Action item ▸ Exactly as they appear, set down all of the records.

Data for this exercise ▸
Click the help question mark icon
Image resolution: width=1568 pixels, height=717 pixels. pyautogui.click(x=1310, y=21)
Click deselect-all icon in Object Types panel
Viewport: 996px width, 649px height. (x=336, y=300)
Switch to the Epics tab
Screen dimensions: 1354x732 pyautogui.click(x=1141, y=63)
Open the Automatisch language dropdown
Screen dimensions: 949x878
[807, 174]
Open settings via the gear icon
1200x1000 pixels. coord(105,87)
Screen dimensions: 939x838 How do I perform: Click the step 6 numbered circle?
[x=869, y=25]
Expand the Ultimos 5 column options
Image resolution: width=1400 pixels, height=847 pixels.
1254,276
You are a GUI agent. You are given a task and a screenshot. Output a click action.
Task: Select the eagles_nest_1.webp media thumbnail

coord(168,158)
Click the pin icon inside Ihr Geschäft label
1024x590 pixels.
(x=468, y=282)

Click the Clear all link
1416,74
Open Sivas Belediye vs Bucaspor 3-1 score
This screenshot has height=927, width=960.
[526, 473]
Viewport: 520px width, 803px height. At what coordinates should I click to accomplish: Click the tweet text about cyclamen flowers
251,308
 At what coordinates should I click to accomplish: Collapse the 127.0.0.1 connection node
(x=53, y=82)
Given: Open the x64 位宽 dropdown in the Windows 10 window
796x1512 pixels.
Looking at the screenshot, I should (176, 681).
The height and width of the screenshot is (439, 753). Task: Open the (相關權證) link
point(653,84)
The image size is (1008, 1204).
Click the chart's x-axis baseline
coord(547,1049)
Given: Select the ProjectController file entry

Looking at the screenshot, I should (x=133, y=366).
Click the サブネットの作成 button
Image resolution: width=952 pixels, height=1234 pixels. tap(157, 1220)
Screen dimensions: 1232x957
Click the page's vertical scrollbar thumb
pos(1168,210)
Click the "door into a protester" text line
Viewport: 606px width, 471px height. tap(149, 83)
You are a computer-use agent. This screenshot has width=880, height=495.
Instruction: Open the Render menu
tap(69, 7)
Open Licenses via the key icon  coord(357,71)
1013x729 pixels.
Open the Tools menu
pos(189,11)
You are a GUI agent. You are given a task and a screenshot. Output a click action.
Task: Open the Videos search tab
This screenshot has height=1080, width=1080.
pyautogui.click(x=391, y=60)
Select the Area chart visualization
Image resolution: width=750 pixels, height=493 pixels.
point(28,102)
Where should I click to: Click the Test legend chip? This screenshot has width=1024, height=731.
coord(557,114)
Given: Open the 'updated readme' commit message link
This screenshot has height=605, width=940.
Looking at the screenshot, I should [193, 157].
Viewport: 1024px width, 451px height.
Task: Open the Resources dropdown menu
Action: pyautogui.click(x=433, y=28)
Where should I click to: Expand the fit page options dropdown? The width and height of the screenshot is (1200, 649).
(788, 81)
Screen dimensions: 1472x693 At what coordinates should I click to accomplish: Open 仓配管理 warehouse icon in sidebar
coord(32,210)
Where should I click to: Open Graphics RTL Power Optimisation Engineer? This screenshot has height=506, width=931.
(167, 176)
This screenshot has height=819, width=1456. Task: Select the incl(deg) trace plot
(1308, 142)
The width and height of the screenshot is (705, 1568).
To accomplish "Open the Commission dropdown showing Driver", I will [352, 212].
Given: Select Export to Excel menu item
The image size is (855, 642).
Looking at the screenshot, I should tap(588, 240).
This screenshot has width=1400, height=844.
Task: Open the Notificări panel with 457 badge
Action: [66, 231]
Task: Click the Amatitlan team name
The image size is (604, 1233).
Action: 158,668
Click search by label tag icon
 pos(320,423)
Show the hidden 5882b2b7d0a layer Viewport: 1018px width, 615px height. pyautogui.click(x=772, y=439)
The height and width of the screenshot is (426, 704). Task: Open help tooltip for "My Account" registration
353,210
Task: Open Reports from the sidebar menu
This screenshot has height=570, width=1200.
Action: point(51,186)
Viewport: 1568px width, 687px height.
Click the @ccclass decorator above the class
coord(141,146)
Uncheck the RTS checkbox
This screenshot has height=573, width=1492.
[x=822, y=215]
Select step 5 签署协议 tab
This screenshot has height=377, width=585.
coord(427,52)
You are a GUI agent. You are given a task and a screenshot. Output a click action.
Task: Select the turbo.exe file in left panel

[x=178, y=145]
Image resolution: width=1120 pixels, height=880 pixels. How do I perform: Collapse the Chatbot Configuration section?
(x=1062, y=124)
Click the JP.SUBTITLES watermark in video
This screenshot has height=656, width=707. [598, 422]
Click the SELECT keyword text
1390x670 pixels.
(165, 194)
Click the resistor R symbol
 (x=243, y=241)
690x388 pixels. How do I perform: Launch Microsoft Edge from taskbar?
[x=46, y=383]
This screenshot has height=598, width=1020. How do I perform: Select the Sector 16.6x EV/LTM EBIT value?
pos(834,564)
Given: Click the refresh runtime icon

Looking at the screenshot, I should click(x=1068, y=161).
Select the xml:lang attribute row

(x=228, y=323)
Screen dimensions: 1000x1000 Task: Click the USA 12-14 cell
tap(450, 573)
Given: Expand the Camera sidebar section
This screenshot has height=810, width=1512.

Task answer ▸
Click the help question mark icon
Image resolution: width=1568 pixels, height=717 pixels. pyautogui.click(x=1310, y=21)
Click deselect-all icon in Object Types panel
Viewport: 996px width, 649px height. (x=336, y=300)
Switch to the Epics tab
Screen dimensions: 1354x732 pyautogui.click(x=1141, y=63)
Open the Automatisch language dropdown
Screen dimensions: 949x878
[807, 174]
Open settings via the gear icon
1200x1000 pixels. coord(105,87)
Screen dimensions: 939x838 How do I perform: Click the step 6 numbered circle?
[x=869, y=25]
Expand the Ultimos 5 column options
Image resolution: width=1400 pixels, height=847 pixels.
1254,276
You are a GUI agent. You are given a task and a screenshot. Output a click action.
Task: Select the eagles_nest_1.webp media thumbnail

coord(168,158)
Click the pin icon inside Ihr Geschäft label
1024x590 pixels.
(x=468, y=282)

Click the Clear all link
1416,74
Open Sivas Belediye vs Bucaspor 3-1 score
This screenshot has height=927, width=960.
[526, 473]
Viewport: 520px width, 803px height. At what coordinates should I click to accomplish: Click the tweet text about cyclamen flowers
251,308
 At what coordinates should I click to accomplish: Collapse the 127.0.0.1 connection node
(x=53, y=82)
Given: Open the x64 位宽 dropdown in the Windows 10 window
796x1512 pixels.
Looking at the screenshot, I should (176, 681).
The height and width of the screenshot is (439, 753). Task: Open the (相關權證) link
point(653,84)
The image size is (1008, 1204).
Click the chart's x-axis baseline
coord(547,1049)
Given: Select the ProjectController file entry

Looking at the screenshot, I should (x=133, y=366).
Click the サブネットの作成 button
Image resolution: width=952 pixels, height=1234 pixels. tap(157, 1220)
Screen dimensions: 1232x957
Click the page's vertical scrollbar thumb
pos(1168,210)
Click the "door into a protester" text line
Viewport: 606px width, 471px height. tap(149, 83)
You are a computer-use agent. This screenshot has width=880, height=495.
Instruction: Open the Render menu
tap(69, 7)
Open Licenses via the key icon  coord(357,71)
1013x729 pixels.
Open the Tools menu
pos(189,11)
You are a GUI agent. You are given a task and a screenshot. Output a click action.
Task: Open the Videos search tab
This screenshot has height=1080, width=1080.
pyautogui.click(x=391, y=60)
Select the Area chart visualization
Image resolution: width=750 pixels, height=493 pixels.
point(28,102)
Where should I click to: Click the Test legend chip? This screenshot has width=1024, height=731.
coord(557,114)
Given: Open the 'updated readme' commit message link
This screenshot has height=605, width=940.
Looking at the screenshot, I should [193, 157].
Viewport: 1024px width, 451px height.
Task: Open the Resources dropdown menu
Action: pyautogui.click(x=433, y=28)
Where should I click to: Expand the fit page options dropdown? The width and height of the screenshot is (1200, 649).
(788, 81)
Screen dimensions: 1472x693 At what coordinates should I click to accomplish: Open 仓配管理 warehouse icon in sidebar
coord(32,210)
Where should I click to: Open Graphics RTL Power Optimisation Engineer? This screenshot has height=506, width=931.
(167, 176)
This screenshot has height=819, width=1456. Task: Select the incl(deg) trace plot
(1308, 142)
The width and height of the screenshot is (705, 1568).
To accomplish "Open the Commission dropdown showing Driver", I will [352, 212].
Given: Select Export to Excel menu item
The image size is (855, 642).
Looking at the screenshot, I should tap(588, 240).
This screenshot has width=1400, height=844.
Task: Open the Notificări panel with 457 badge
Action: [66, 231]
Task: Click the Amatitlan team name
The image size is (604, 1233).
Action: 158,668
Click search by label tag icon
 pos(320,423)
Show the hidden 5882b2b7d0a layer Viewport: 1018px width, 615px height. pyautogui.click(x=772, y=439)
The height and width of the screenshot is (426, 704). Task: Open help tooltip for "My Account" registration
353,210
Task: Open Reports from the sidebar menu
This screenshot has height=570, width=1200.
Action: point(51,186)
Viewport: 1568px width, 687px height.
Click the @ccclass decorator above the class
coord(141,146)
Uncheck the RTS checkbox
This screenshot has height=573, width=1492.
[x=822, y=215]
Select step 5 签署协议 tab
This screenshot has height=377, width=585.
coord(427,52)
You are a GUI agent. You are given a task and a screenshot. Output a click action.
Task: Select the turbo.exe file in left panel

[x=178, y=145]
Image resolution: width=1120 pixels, height=880 pixels. How do I perform: Collapse the Chatbot Configuration section?
(x=1062, y=124)
Click the JP.SUBTITLES watermark in video
This screenshot has height=656, width=707. [598, 422]
Click the SELECT keyword text
1390x670 pixels.
(165, 194)
Click the resistor R symbol
 (x=243, y=241)
690x388 pixels. How do I perform: Launch Microsoft Edge from taskbar?
[x=46, y=383]
This screenshot has height=598, width=1020. How do I perform: Select the Sector 16.6x EV/LTM EBIT value?
pos(834,564)
Given: Click the refresh runtime icon

Looking at the screenshot, I should click(x=1068, y=161).
Select the xml:lang attribute row

(x=228, y=323)
Screen dimensions: 1000x1000 Task: Click the USA 12-14 cell
tap(450, 573)
Given: Expand the Camera sidebar section
This screenshot has height=810, width=1512.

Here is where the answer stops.